____ Extracted entries

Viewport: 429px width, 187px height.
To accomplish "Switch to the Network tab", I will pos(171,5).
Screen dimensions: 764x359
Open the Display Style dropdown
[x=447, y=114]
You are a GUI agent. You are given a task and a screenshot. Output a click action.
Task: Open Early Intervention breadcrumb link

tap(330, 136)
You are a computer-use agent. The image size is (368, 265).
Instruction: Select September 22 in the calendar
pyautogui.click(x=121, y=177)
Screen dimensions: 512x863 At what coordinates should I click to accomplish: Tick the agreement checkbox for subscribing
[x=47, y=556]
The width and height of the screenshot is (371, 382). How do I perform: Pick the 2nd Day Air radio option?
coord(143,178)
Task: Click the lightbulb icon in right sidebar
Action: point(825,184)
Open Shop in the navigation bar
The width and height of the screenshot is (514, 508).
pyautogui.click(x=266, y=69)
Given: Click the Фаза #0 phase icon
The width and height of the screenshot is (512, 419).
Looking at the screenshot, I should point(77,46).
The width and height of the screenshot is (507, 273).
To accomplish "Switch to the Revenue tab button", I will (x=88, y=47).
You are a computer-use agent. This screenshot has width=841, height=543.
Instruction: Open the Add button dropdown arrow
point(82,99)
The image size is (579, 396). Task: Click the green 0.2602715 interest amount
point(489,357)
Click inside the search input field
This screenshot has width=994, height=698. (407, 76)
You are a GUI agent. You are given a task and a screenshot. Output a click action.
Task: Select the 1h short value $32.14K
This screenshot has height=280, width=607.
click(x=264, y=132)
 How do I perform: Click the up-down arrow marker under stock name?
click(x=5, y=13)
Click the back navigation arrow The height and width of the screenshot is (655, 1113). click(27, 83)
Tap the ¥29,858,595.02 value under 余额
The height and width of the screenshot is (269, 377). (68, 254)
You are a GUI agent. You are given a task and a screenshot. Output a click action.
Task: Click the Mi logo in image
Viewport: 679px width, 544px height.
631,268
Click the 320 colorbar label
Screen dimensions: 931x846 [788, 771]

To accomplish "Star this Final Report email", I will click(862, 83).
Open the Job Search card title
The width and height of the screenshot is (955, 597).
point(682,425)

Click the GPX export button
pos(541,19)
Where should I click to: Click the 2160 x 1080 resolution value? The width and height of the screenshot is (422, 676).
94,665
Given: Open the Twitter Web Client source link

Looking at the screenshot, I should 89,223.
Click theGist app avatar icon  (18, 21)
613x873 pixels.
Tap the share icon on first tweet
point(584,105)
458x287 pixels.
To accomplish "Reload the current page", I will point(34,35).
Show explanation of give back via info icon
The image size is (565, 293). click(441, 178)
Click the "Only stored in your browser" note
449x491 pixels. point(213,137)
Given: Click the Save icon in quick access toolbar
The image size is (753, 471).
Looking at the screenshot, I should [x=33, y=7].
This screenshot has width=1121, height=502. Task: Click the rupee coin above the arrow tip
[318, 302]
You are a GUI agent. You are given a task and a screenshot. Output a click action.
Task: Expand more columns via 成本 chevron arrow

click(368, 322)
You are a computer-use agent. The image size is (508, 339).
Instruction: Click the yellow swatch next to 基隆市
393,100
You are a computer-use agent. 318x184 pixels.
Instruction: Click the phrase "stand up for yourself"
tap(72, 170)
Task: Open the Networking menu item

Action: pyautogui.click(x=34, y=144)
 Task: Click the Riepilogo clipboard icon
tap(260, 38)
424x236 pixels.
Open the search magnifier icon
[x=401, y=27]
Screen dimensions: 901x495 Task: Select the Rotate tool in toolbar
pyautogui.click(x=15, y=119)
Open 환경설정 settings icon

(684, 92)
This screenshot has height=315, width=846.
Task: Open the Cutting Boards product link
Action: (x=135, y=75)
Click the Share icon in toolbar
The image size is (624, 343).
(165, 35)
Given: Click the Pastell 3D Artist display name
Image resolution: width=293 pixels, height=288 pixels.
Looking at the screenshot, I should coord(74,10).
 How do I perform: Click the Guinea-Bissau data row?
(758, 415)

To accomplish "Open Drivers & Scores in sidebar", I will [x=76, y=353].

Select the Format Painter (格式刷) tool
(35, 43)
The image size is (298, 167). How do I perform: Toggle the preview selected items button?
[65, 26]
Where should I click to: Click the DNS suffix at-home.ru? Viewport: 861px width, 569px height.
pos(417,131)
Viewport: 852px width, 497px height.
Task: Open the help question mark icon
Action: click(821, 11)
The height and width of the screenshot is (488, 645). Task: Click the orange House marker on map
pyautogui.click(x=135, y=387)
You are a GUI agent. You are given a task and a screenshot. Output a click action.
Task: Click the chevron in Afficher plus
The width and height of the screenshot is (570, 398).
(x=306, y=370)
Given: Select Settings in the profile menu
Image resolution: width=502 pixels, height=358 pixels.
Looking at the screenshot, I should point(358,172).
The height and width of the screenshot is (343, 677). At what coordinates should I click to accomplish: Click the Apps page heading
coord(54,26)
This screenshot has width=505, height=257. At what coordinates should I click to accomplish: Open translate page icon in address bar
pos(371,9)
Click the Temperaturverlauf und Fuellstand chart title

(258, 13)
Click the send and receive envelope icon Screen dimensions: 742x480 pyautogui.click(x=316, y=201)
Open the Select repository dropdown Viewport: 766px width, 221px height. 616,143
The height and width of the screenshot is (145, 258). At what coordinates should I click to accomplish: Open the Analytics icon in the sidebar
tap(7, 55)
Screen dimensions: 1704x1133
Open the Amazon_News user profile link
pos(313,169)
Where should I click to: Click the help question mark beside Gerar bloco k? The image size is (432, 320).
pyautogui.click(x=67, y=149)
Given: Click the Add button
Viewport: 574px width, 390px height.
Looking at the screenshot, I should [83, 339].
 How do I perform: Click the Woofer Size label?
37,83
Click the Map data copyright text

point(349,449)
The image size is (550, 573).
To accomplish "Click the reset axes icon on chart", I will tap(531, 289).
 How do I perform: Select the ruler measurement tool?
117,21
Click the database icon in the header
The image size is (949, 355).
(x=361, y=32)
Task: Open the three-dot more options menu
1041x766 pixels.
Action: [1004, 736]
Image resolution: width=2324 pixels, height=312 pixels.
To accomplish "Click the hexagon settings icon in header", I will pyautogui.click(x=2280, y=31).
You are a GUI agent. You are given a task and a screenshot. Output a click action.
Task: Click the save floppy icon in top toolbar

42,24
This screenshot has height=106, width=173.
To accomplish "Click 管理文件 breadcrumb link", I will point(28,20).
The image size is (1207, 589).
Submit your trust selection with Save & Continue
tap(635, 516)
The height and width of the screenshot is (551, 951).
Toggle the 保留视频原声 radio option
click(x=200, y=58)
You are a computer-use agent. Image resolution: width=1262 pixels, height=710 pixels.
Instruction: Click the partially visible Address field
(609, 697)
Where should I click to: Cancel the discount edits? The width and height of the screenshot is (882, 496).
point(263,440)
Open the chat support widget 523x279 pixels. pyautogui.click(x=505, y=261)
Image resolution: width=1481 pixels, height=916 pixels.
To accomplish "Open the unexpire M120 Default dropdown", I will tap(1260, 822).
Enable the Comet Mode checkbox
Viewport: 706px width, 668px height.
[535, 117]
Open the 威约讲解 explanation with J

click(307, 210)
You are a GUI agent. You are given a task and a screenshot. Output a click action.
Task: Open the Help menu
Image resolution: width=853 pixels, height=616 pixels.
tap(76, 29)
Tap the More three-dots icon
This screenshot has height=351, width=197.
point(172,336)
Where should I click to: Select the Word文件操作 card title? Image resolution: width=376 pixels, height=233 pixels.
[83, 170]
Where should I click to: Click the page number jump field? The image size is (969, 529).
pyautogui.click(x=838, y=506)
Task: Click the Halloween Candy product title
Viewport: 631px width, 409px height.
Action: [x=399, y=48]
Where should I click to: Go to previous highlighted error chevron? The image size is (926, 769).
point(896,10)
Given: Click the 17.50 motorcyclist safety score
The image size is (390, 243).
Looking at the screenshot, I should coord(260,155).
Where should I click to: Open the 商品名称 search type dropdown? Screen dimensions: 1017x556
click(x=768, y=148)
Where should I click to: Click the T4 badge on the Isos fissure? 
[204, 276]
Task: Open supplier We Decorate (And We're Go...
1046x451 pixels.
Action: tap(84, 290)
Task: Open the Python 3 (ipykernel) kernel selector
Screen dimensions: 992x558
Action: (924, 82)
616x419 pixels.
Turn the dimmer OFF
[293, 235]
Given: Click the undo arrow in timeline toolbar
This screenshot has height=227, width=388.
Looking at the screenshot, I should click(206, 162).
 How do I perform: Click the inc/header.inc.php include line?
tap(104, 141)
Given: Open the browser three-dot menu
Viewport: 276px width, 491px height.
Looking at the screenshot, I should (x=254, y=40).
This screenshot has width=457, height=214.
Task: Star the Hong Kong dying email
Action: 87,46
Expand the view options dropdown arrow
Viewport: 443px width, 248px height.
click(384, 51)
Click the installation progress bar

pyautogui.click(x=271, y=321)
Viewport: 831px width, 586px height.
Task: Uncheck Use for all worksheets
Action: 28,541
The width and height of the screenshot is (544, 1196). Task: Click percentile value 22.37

________

• [Exercise objective]: Beginning with the line that contains "Viewport: 443px width, 248px height.", return every line through the end of the data above, exactly as written.

• [Expected answer]:
Viewport: 443px width, 248px height.
click(384, 51)
Click the installation progress bar

pyautogui.click(x=271, y=321)
Viewport: 831px width, 586px height.
Task: Uncheck Use for all worksheets
Action: 28,541
The width and height of the screenshot is (544, 1196). Task: Click percentile value 22.37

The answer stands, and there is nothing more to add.